EXERCISE TASK:
In the listing below, can you rewrite the part that opens with the line containing "Viewport: 583px width, 428px height." and closes with the line containing "point(1351,276)", substituting "Attach" for "Upload" and leaving everything else unchanged?

[Begin DATA LINES]

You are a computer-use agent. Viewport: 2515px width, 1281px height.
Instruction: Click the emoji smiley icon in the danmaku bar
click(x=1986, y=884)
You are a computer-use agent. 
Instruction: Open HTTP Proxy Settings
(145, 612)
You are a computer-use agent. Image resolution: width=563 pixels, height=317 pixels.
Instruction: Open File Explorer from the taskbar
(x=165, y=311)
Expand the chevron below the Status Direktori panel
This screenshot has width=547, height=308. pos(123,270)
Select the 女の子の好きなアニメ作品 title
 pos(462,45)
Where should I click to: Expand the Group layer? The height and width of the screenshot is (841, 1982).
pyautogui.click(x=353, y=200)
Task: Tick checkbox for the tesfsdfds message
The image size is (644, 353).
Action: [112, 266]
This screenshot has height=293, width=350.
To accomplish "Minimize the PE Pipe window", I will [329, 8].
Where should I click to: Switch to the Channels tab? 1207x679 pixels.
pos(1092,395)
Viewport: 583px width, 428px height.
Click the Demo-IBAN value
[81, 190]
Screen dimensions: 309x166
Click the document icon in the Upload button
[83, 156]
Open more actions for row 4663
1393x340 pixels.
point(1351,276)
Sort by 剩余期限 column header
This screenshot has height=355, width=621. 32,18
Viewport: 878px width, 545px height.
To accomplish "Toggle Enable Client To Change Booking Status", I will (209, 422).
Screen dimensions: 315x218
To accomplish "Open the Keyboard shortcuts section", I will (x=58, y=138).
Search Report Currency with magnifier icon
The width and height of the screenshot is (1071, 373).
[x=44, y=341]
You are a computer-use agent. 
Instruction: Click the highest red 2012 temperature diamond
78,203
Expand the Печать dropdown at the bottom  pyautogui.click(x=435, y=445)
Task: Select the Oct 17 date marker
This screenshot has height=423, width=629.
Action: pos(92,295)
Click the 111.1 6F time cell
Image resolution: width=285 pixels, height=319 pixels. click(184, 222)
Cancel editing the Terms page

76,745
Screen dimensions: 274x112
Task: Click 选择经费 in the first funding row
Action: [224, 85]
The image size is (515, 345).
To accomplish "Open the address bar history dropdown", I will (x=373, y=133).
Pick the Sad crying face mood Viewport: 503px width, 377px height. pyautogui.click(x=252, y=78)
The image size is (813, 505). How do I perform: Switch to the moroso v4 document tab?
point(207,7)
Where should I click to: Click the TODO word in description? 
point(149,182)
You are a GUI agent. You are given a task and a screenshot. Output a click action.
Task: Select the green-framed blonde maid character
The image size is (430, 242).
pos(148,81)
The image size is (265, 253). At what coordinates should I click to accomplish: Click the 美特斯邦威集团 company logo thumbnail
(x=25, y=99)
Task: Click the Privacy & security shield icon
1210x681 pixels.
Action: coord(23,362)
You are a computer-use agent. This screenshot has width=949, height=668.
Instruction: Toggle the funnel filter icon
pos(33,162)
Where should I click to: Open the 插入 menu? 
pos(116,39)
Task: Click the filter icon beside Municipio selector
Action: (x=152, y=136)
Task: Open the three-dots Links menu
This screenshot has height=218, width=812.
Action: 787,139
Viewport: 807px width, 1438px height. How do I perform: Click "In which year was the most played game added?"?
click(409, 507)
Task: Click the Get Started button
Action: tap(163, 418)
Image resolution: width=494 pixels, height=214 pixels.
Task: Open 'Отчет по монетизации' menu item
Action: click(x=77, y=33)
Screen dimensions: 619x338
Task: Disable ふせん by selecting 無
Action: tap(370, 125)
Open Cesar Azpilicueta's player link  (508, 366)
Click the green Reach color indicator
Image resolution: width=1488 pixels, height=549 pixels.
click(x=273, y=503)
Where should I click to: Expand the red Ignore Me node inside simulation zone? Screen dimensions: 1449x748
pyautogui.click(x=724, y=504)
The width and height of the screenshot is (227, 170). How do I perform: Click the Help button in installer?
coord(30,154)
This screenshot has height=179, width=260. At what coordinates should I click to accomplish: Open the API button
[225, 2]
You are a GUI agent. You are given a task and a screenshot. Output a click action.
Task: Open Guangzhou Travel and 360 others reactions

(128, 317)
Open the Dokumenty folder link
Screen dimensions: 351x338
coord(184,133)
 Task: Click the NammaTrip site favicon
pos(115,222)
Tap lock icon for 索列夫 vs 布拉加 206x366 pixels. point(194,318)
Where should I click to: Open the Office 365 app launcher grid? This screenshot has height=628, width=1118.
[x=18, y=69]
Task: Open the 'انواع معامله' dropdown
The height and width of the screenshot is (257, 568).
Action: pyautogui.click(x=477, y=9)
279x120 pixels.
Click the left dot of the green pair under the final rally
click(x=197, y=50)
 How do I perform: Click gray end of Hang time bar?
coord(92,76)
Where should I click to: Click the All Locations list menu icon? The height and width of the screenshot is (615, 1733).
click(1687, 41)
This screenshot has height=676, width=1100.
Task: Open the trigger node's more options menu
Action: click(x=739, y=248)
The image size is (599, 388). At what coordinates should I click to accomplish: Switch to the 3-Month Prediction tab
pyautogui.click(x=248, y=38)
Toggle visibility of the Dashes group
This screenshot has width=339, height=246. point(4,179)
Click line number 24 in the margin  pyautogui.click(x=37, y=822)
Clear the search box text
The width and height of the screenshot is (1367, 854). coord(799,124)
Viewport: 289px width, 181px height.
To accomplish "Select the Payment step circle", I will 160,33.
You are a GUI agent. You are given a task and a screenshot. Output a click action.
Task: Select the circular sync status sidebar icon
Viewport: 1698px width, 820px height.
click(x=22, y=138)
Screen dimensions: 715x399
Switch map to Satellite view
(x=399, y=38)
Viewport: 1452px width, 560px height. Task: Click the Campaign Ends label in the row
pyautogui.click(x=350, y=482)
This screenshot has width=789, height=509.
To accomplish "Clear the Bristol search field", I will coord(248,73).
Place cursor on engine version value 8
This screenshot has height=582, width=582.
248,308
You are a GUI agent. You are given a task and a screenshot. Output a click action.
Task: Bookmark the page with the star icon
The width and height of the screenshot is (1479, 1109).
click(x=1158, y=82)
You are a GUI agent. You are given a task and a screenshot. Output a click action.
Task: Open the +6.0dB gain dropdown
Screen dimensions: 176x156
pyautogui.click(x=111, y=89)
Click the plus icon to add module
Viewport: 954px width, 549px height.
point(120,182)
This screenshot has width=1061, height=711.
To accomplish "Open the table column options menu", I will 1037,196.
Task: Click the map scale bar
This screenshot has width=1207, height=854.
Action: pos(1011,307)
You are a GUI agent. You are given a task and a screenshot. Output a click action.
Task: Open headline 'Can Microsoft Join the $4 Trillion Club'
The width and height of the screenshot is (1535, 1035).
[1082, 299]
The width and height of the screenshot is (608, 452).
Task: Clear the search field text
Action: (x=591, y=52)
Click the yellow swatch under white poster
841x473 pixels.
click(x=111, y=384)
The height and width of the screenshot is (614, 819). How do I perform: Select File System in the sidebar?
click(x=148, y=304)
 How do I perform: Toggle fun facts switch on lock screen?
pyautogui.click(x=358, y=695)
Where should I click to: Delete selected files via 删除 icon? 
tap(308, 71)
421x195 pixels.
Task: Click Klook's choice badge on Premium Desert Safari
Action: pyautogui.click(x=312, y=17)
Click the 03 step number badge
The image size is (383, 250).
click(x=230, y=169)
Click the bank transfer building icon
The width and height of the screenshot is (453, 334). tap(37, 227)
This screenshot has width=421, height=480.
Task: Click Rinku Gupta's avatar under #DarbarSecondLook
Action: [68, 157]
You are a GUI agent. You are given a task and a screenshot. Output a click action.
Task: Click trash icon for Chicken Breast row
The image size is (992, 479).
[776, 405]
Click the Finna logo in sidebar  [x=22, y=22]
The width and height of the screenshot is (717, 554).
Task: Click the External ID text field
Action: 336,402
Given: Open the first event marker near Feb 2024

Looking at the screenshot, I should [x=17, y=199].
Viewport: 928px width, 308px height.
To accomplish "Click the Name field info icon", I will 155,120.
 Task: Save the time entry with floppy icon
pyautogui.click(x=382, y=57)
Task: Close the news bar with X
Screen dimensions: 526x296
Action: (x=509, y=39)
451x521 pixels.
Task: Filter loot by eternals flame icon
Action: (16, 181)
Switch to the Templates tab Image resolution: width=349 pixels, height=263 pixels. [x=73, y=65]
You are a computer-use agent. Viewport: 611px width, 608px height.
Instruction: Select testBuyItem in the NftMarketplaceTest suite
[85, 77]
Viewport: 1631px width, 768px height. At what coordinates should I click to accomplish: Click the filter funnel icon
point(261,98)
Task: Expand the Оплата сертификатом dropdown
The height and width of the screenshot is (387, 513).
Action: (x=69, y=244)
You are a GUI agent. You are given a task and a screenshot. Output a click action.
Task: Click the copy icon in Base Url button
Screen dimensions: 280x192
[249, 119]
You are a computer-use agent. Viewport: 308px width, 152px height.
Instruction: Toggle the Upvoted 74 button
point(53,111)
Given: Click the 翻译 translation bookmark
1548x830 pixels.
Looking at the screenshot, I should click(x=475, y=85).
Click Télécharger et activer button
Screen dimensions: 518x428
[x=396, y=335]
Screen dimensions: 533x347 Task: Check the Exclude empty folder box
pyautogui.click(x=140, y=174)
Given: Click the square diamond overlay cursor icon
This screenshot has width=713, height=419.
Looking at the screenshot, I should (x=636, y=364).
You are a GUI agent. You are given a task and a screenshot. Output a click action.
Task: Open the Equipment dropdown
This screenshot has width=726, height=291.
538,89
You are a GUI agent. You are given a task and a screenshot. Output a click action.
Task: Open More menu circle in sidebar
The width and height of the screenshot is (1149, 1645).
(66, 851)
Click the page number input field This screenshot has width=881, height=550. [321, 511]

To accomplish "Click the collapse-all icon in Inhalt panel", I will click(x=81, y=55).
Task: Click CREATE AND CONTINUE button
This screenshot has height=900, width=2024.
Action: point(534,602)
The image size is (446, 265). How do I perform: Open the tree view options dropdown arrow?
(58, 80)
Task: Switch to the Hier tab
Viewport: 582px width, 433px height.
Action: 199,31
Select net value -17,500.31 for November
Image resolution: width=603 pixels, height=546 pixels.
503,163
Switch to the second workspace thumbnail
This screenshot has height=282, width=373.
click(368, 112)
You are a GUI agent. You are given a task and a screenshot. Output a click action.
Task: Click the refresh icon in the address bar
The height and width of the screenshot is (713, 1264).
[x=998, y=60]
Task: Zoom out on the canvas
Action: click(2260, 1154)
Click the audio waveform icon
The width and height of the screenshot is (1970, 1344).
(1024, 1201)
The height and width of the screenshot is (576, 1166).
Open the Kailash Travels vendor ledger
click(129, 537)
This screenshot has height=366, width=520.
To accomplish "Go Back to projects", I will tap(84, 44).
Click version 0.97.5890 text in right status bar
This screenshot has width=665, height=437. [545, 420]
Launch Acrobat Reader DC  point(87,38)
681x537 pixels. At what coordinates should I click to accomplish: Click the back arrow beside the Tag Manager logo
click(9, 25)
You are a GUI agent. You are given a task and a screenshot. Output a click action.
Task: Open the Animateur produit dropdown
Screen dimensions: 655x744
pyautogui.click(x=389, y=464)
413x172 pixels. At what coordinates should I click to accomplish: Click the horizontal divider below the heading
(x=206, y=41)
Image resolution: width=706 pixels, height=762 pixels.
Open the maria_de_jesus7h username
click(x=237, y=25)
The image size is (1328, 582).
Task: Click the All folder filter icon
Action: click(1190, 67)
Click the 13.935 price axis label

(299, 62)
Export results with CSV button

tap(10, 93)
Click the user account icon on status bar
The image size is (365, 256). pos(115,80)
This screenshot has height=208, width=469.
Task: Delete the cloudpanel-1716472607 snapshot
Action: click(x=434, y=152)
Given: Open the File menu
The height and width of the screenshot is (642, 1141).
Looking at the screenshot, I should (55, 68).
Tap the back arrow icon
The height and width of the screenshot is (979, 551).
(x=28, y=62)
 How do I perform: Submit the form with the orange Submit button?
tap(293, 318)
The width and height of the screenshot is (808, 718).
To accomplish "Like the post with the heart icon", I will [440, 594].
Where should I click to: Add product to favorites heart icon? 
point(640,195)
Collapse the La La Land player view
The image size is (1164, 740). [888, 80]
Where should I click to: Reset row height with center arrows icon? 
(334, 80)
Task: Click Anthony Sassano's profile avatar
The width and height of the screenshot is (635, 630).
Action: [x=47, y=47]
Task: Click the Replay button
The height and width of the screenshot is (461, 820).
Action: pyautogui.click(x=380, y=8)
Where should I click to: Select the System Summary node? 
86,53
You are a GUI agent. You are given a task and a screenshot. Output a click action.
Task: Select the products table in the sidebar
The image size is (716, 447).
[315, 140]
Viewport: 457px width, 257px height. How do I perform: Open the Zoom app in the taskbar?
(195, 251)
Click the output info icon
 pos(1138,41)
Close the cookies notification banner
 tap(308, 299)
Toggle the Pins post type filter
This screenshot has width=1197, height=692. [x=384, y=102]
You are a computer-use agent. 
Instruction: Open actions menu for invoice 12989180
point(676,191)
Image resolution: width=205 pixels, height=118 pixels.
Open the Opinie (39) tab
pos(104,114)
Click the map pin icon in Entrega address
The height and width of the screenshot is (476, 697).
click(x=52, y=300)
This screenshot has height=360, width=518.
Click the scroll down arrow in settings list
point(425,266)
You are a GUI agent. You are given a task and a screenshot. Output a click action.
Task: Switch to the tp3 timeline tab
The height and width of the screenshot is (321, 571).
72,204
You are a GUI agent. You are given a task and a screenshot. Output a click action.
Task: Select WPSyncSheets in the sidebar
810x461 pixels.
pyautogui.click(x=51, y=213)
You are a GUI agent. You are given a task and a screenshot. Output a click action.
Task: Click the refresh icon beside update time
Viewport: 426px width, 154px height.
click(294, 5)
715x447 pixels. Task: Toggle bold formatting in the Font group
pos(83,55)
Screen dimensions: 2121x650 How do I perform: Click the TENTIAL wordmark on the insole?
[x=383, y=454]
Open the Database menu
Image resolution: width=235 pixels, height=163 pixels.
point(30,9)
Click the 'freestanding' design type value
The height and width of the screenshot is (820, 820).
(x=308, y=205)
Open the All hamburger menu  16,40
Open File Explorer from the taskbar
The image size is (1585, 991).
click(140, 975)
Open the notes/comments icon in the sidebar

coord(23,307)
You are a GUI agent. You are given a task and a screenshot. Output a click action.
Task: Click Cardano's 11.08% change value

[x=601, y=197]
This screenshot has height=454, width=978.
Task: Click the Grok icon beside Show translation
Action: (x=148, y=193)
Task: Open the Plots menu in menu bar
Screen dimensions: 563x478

[End DATA LINES]

TASK RESPONSE:
Viewport: 583px width, 428px height.
Click the Demo-IBAN value
[81, 190]
Screen dimensions: 309x166
Click the document icon in the Attach button
[83, 156]
Open more actions for row 4663
1393x340 pixels.
point(1351,276)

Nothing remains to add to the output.